Reduced energy consumption
The pace of the global movement away from rural areas and into urbanised areas — a category that includes suburbs and small towns as well as city centres — is startling. In my own lifetime, we have gone from 30 per cent of the world’s population living in urban areas to 54 per cent today, with the likelihood that the number will rise as high as 90 per cent later in this century.
Unfortunately, that means the bottleneck will get worse over the next few decades, according to Walston and his co-authors, because urbanisation imposes short-term costs, including an increase in overall consumption. But it also leads to reduced per capita energy consumption, as well as reduced birthrates, and it reopens old habitat in abandoned rural areas to wildlife.
That’s already begun to happen in Europe, where wolves, bears, lynx, bison and other species have moved out of protected areas to re-wild a densely populated (but highly urban) continent.
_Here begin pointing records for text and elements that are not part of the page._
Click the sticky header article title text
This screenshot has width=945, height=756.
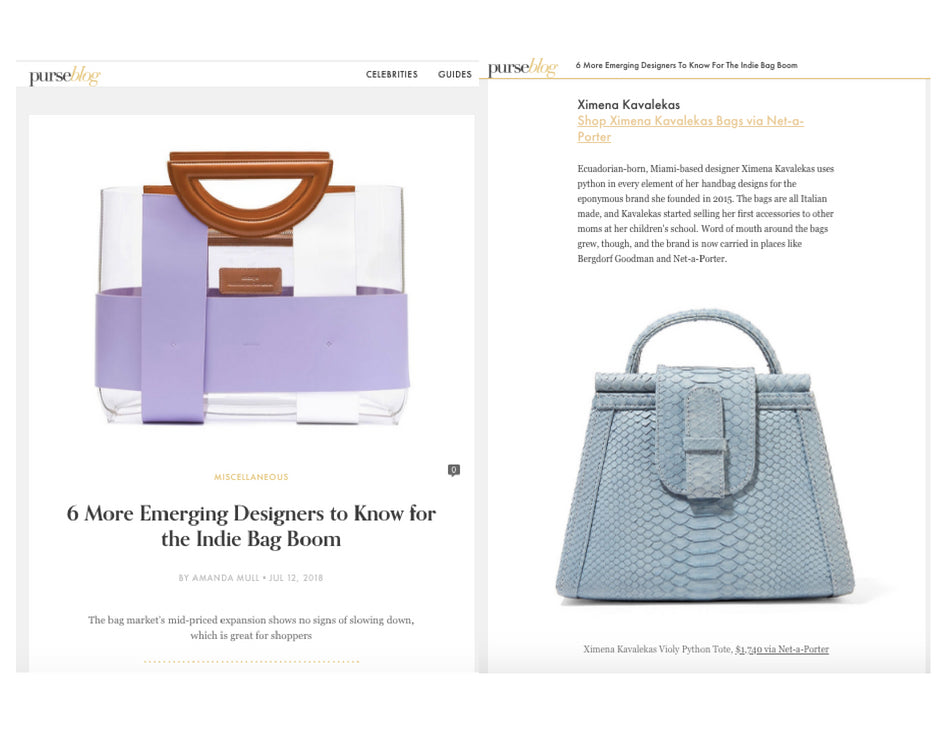(x=686, y=65)
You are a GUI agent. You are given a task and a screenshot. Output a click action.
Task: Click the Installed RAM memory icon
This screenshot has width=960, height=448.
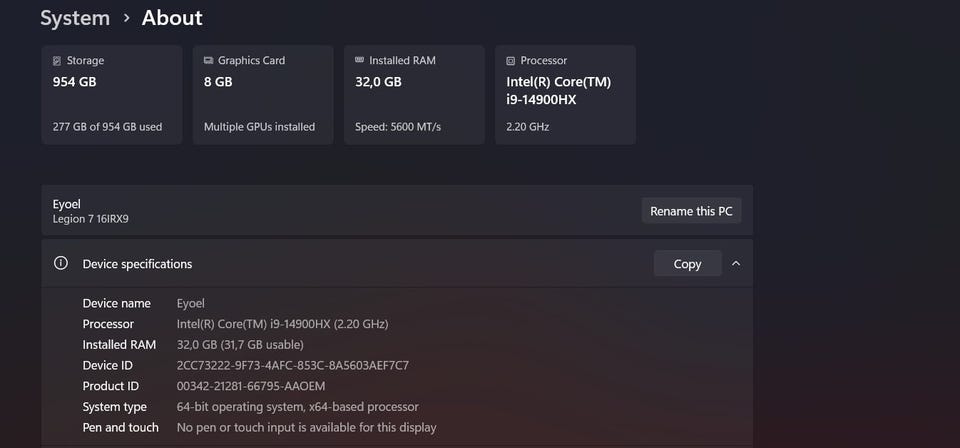point(359,61)
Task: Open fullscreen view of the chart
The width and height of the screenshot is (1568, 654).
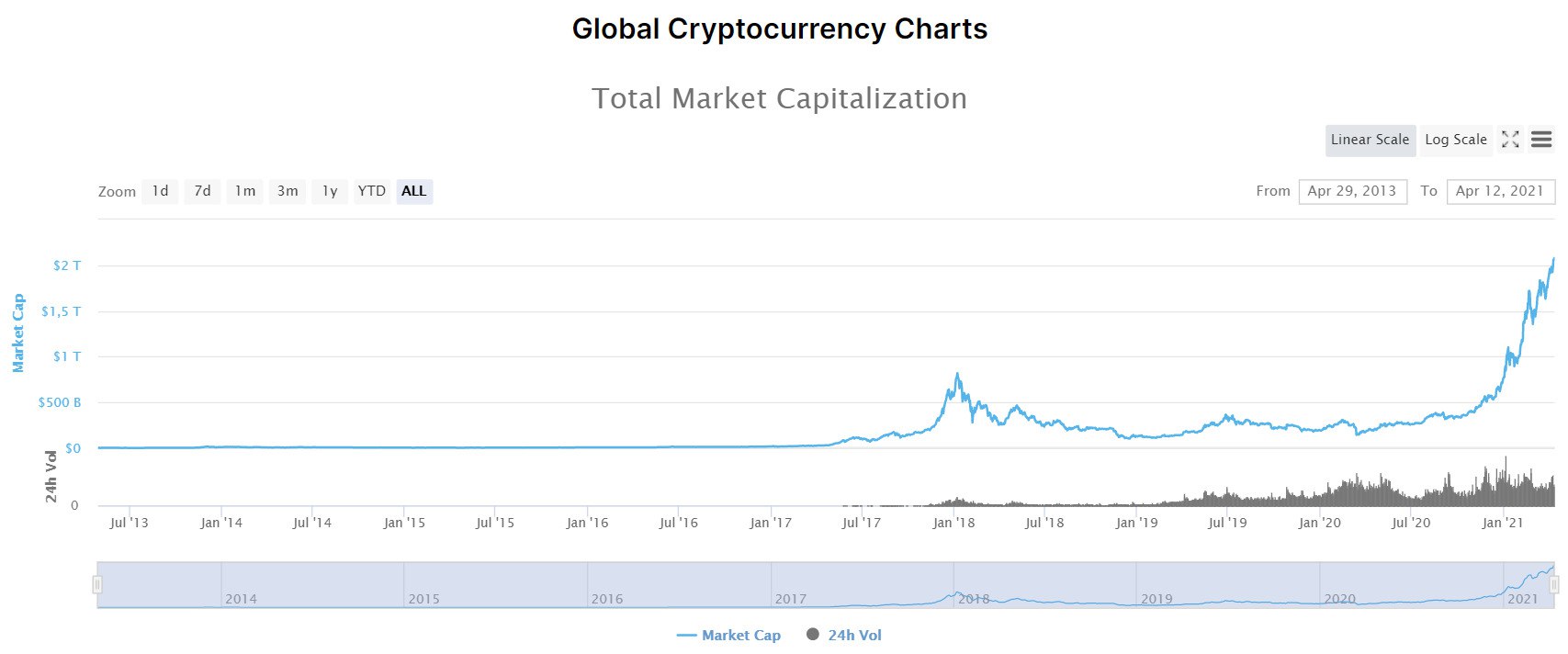Action: pyautogui.click(x=1510, y=140)
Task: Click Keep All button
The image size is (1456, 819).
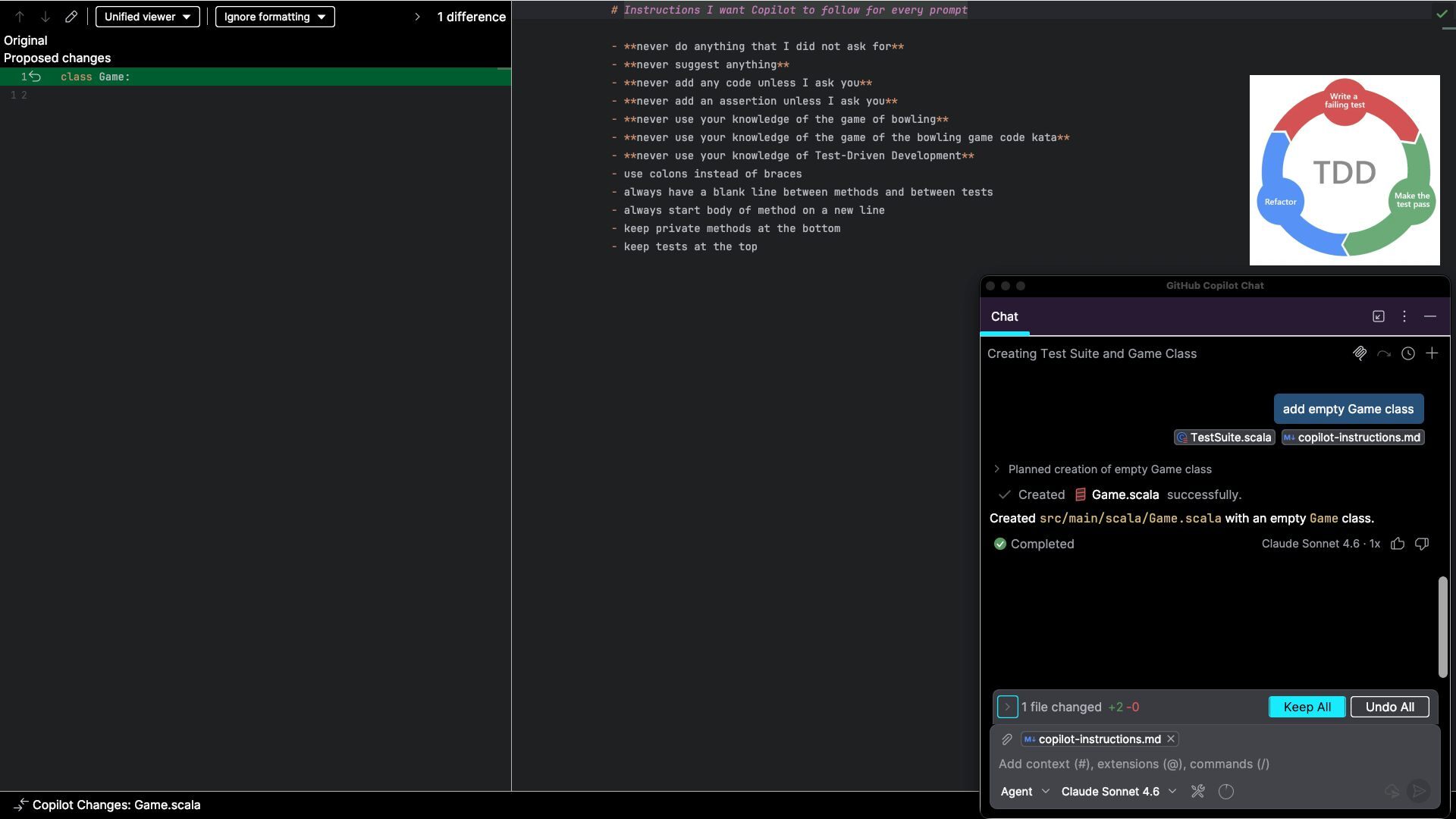Action: (1307, 707)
If we can hold on into the next century, Walston said, urbanisation could set up the conditions for that sort of recovery worldwide.
Holding on for another century is of course no easy thing. It will require the kind of “intense vigilance and exertion” Churchill called for in the dark early hours of the Second World War. We will need to undertake a far more concerted effort not just to establish protected areas, Walston said, but to ensure that they still contain the species said to be living there, as the stock for an eventual recovery. (“Protected area” is now often a euphemism for empty forests and oceans.)
It will demand significant action to reduce our dependence on fossil fuels and slow the rate of climate change, because recovery will not happen if we cook the planet in the meantime. Finally, it means working to improve the cities of the world and their ability to provide the basic ingredients of public health — and the demographic transition — including sewage disposal, garbage removal, clean water delivery and a continuing connection to the natural world.
That thought brought me back to David Buckel. After retiring as a civil rights lawyer, Buckel devoted himself to exactly the kind of work Walston and his co-authors talk about. He made city life better by developing compost programmes and collaborating with urban gardeners around New York City, with a particular focus on low-income neighbourhoods.
Maybe in the end he believed his work was too modest. Or maybe he shared in the widespread sense of depression and futility because our decidedly un-Churchillian federal leadership seems intent on actively worsening problems like species extinction, climate change, public health, you name it.
Ultimately, we have no way of knowing if Buckel’s suicide was a pure act of protest or one partly influenced by other factors, like mental or emotional illness. But those looking to find meaning in it should emulate his life, not his death. They should stand up in ways large and small to help life on Earth through the current dreadful bottleneck. They should act now so some future generation — our grandchildren of the breakthrough — will look back at what we have done with something bordering on gratitude.
It’s a stretch to imagine anyone ever saying of us, “This was their finest hour.” But at least they will know that we lived in such a way as to avoid utterly laying waste to the planet.